The Parks Department sign continues:
From the time when native Matinecock people trod softly beneath its limbs, to an age when automobiles roar by oblivious to its presence, this tree has miraculously survived the upheavals of the modern age. It is perhaps one of the last witnesses to the entire span of the city’s history, from the time of tiny Dutch settlements to that of a modern metropolis.
Liriodendron is an ancient genus that dates back to the time of the dinosaurs. It belongs to the Magnolia family, which includes some of the earliest flowering plants. There are two extant species: L. chinense, which grows in Asia, and L. tulipifera, which grows here. The tulip tree’s flowers are the size of goblets, intricately inlaid with colorful geometric patterns.
The Alley Pond Giant is surrounded by other old tulip trees and similarly grand maples. Also invasive English ivy and discarded plastic. At this advanced age, the tulip tree’s bark forms plates of crocodilian armor. Around 90 feet up, its branches bow and bend at odd angles with muscular confidence. Its root base spreads across the ground like the foot pad of some colossal mammoth.
How do we hold in all the despair? There’s so much; it spills through my fingers like syrup. The ugliness inside us that erupts into clouds of ash. The brighter paths not taken. The awful enormity of what we’ve lost. The imagined alternate timelines of what could have been.
350 years old is middle aged for a tulip tree. There should be Alley Pond Giants up and down every county of the East Coast. Only a fraction of a sliver of old growth forest remains here. Everything else, we’ve claimed for ourselves. The tidy rows of logger-managed trees that we see along our highways count as nature in the same way a fish tank counts as the ocean.
You can see why I was pleasantly surprised with my reaction to meeting this tree. Instead of isolation, there was connection. A groovy reminder from plant to animal that our shared lineage is long and vast.

§ **SOURCE MATERIAL**:
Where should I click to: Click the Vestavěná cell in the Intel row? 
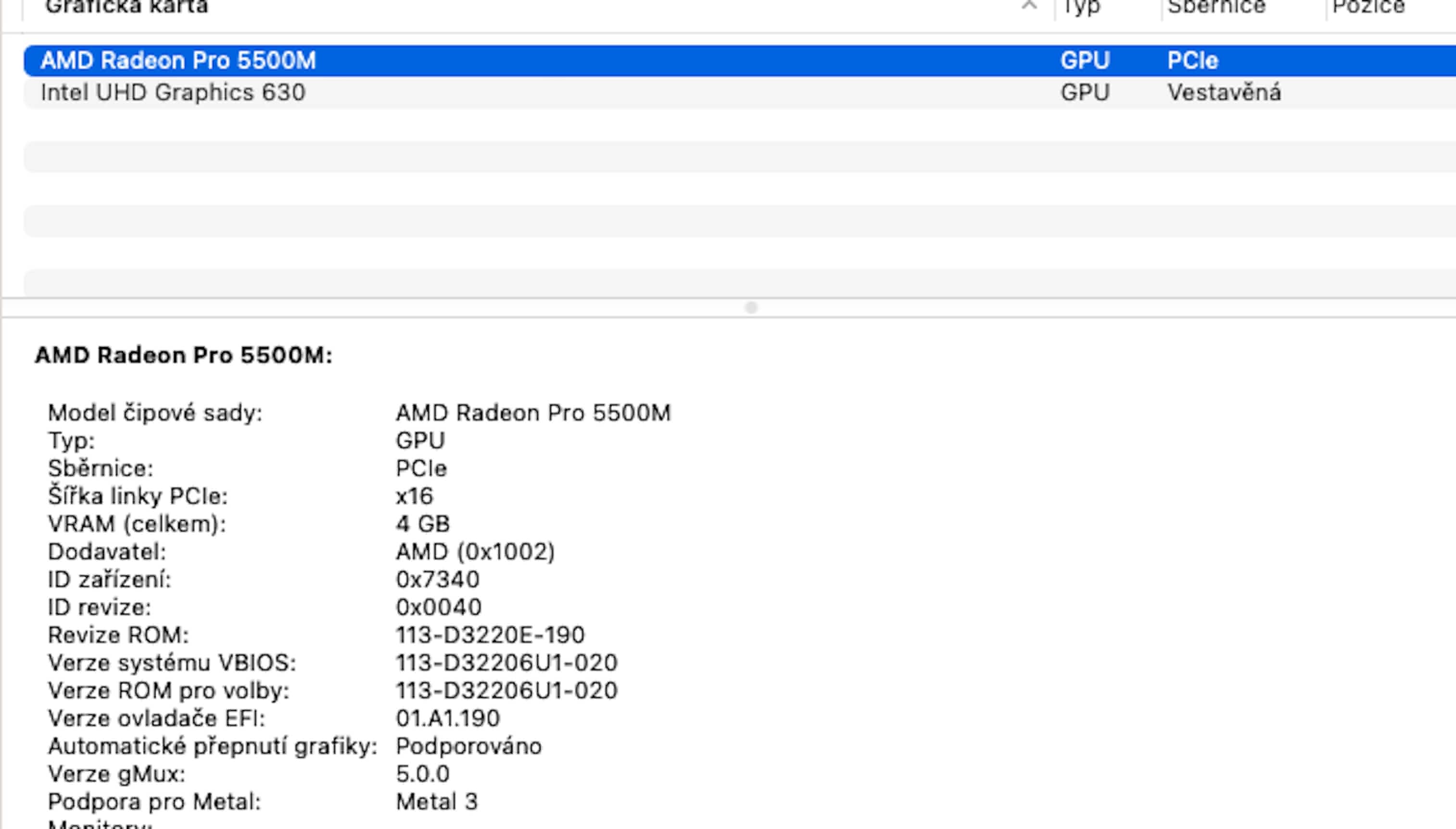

§ **INSTRUCTION**: Carry on the essay on the Alley Pond Giant tulip tree, picking up after its final sentence. The material comes from a separate source and has no connection to the essay on the Alley Pond Giant.

§ **REPLY**:
When I got home, I hit the bonsai forums and found this thread from 2017 about full size trees that look like bonsai. It’s been continuously updated since then with page after page of trees that invoke awe just like the Alley Pond Giant. I encourage you to scroll through. Most of the trees pictured are still with us, sucking our carbon and bestowing us with oxygen. They’re worth defending, no matter how hopeless it seems or how radical their defense may be regarded.
One of my favorite quirks of bonsai is the way it maneuvers nature’s awe into spaces where nature can’t be reached. We can’t all access old growth trees on our own, but we can get a taste of that juice at a bonsai display. The better we develop our bonsai, the greater the high.
I plan to repot this dawn redwood in the spring. When I do, I want to explore ways to sculpt its roots to mimic the mammoth-foot quality of the Alley Pond Giant. I’ve seen similar forms in giant sequoias, and they always strike me as relics from an antediluvian age. My dawn redwood is another living fossil from an ancient lineage. I want it to look the part, and to encourage those who encounter it to seek out similar examples in the world around them. The Alley Pond Giant grows right off the Horace Harding Expressway. Awe-invoking nature is closer than we think, if we can keep it.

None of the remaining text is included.